When Gordon Brown reaffirmed his pledge to spend billions of pounds on improving school buildings last week, it was hailed by one union leader as "the best bit of news since Labour came to power".
However, the Building Schools for the Future programme, which aims to renew or rebuild all secondary schools in the next 15 years, has already fallen a long way behind target. It was first announced in 2003, with the promise of state-of-the-art facilities in environmentally friendly, sustainable schools. But according to Sally Brooks, in charge of schools capital at the Department for Education and Skills, local authorities in the first tranche are struggling to cope with the project.
Bristol city council became the first authority to sign off its project.
But 11 of the 17 first wave schools are not expected to sign off their contracts until 20078 - two years behind schedule.
The DfES said it had learnt from its early mistakes and that waves two and three are catching up. It is expected that wave four, due to be announced this week, will deliver on time, a spokesman added.
Martin Lipson, from 4ps, a not-for-profit consultancy that helps local authorities with projects, said councils had to get used to a big change, from delivering one school at a time to huge numbers at once.
"You get more bangs for your buck with a strategic approach, but it takes longer to get the schools built," he told the Commons education committee.
A DfES report to the education committee said that projects which included "innovative academy proposals" were likely to be approved more quickly. But 4ps consultants wrote that academies were "getting in the way" of planning because of the impact they can have on demand other schools.
Despite the problems, the DfES said there was no question of extending the time frame.

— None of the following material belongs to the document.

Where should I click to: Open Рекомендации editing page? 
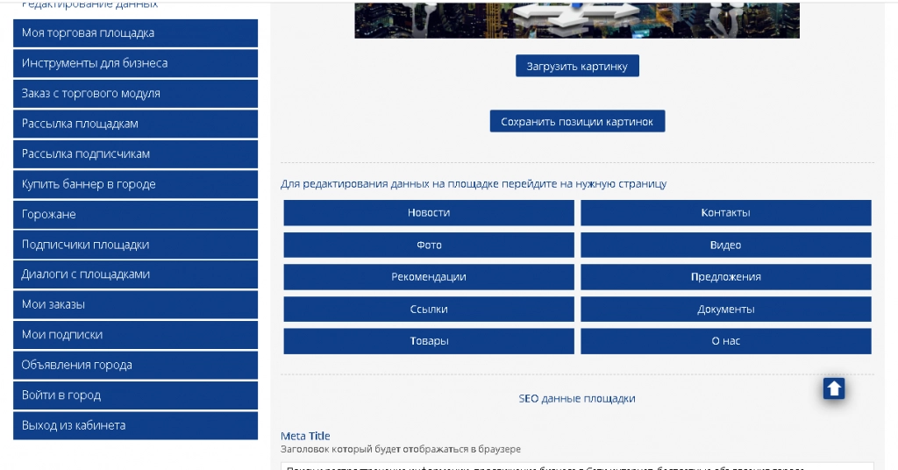(x=429, y=277)
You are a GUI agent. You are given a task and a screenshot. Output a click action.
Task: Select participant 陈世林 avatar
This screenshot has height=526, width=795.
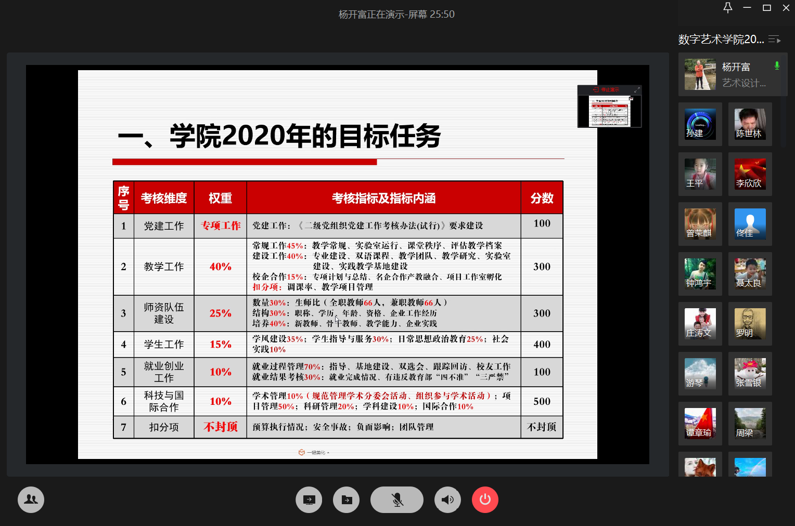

"If we said to any local authority we would like to slow you down, they would not be very happy about it," Ms Brooks said.
The BSF money has not been allocated to authorities that have the biggest school repair bills, but to those in areas of greatest deprivation. That means that authorities such as Hampshire, which have one of the highest repair bills in the country, has missed out on the early rounds funding.
David Eyre, head of Brighton Hill community college, in Basingstoke, said his pupils were having to work in "exceptionally difficult" circumstances because the school building is out of date.
"We have to wait our turn. I'm cynical and ask how much money will be left in the pot in the future. In the meantime a whole generation of children will have to work in these awful conditions," he said.